■ Given exercise
Extract every line below that contains the string "resolution", matching case exactly.

------------------------------------

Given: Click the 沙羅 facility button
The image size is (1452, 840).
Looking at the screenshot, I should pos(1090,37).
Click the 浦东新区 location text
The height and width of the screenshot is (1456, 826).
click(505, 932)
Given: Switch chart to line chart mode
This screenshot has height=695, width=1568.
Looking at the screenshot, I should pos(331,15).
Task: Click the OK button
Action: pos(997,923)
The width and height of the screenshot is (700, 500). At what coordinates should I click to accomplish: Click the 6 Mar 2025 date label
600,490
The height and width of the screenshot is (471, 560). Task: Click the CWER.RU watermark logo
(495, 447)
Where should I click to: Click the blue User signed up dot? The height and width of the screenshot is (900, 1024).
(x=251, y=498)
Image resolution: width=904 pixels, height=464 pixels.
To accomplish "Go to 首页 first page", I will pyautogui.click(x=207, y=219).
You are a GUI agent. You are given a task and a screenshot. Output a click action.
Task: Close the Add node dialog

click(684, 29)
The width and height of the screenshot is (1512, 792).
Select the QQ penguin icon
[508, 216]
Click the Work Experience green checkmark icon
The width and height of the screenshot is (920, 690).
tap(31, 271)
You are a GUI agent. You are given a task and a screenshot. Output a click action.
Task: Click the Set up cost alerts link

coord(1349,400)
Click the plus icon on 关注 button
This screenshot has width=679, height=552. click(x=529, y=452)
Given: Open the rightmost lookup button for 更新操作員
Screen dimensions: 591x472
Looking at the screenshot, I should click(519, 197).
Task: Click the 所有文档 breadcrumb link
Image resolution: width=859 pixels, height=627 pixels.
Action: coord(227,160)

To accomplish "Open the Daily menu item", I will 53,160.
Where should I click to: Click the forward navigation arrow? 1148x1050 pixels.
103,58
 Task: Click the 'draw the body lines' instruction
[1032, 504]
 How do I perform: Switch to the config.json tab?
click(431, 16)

------------------------------------

■ Exercise answer
Image resolution: width=904 pixels, height=464 pixels.
Image resolution: width=859 pixels, height=627 pixels.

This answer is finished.